Certain cyclic silicones are very long-wearing, Koestline notes. They’re likely to end up in the food chain through waste in manufacturing processes and by washing off products, which sends product residue down the drain and into watersheds.
“The concern about cyclic silicones is that they last for a long time in the environment, and they don’t degrade easily,” says Eva R. Parker, MD, a dermatologist and faculty member at Vanderbilt University who specializes in the relationship between climate change and health. “They may bioaccumulate, meaning small creatures absorb or consume them, and then larger creatures consume that and get a higher concentration.”
If beauty brands are based in the EU, or based elsewhere but sell products there, dozens of them will likely be pushed to reformulate or discontinue products to meet the new guidelines. In the meantime, Dr. Parker and Koestline say, other ingredients will likely be called into question for their environmental impact. They both mention that the beauty industry is already sharpening its focus on per- and polyfluoroalkyl substances (PFAS), the “forever chemicals” found in almost everything. Some cosmetics products may purposely include PFAS for water resistance, while in others, these chemicals may have been picked up unintentionally in the manufacturing process.
In other words, as the environment changes, so do our tried-and-true products.
How the beauty industry is innovating for sustainability
Although there’s no one-to-one replacement, Koestline says, most modern makeup formulators have already deemed cyclic silicones outdated. “If you go to any lab now and you develop products, they will not use cyclic silicones anyway,” she explains. “I would say that most brands—most new brands—have already not used cyclic silicones.”
Says Dr. Parker, “There’s so much innovation now that I don't think we’re necessarily going to miss the silicone.” She points to the omission of another once-popular skin-care ingredient: “A lot of products had little microbeads in them that were made of plastic… Those have been banned [in some countries] globally because those teeny beads were going straight down the drain and ending up in our waterways.” Instead, chemical exfoliants have become more popular.
But there is still work to be done. “It's very hard to remove [PFAS] as an inadvertent contaminant in cosmetics products, but there are a number of companies looking at the technology of how to remove PFAS from the environment,” Dr. Parker explains. “I’m wondering if those technologies are going to be used to remove PFAS as a contaminant from skin care in addition to outright bans on purposefully using PFAS chemicals and forever chemicals in skin-care products.”
How to shop beauty sustainably
When fan-favorite makeup formulas change, social media enters a tailspin. But a shift in texture or coverage won’t render your routine ineffective. If anything, replacing an ingredient like cyclic silicones can breathe new life into your usual makeup looks.

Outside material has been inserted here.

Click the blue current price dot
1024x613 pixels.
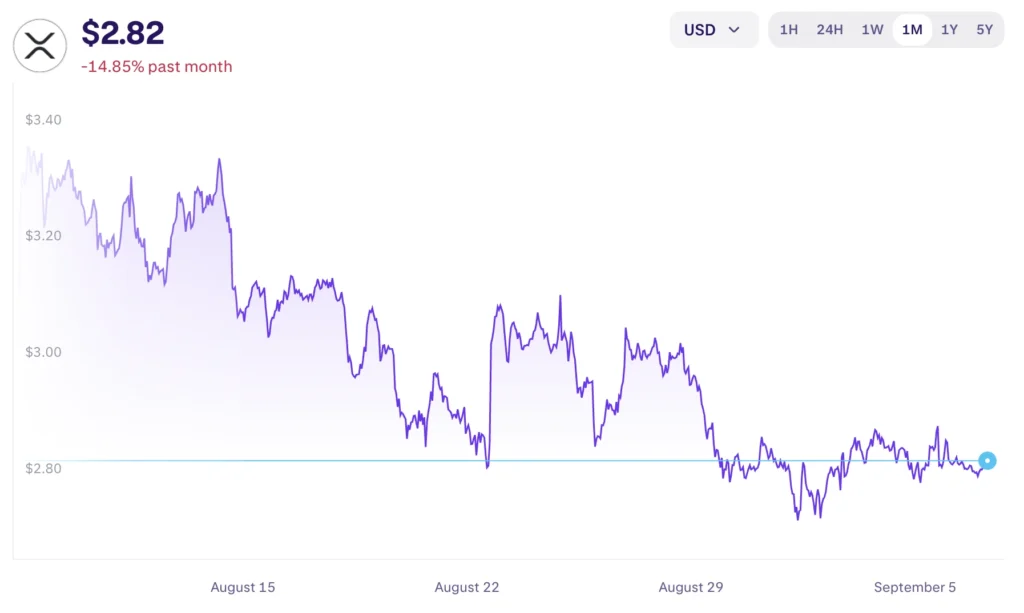point(987,461)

Ulta and Sephora both offer a silicone-free filter in their online shops, where you can browse products across price points without wondering if they’ll be impacted by regulations or other global factors. To learn about the latest-and-greatest formulas, check out Sephora’s Next Big Thing storefront, which highlights cutting-edge brands across makeup, skin care, fragrance, and hair. You might even prefer a product’s reformulation over the original. Meanwhile, cosmetic chemists like Koestline are still breaking new ground in product formulation—and they’re keeping environmental and human health top of mind.
“There are ingredient substitutions all the time, and you don't necessarily know that an ingredient has changed in the product because it still looks, feels, and works the same,” Dr. Parker says. “Give the product a chance to change its formulation and try it.”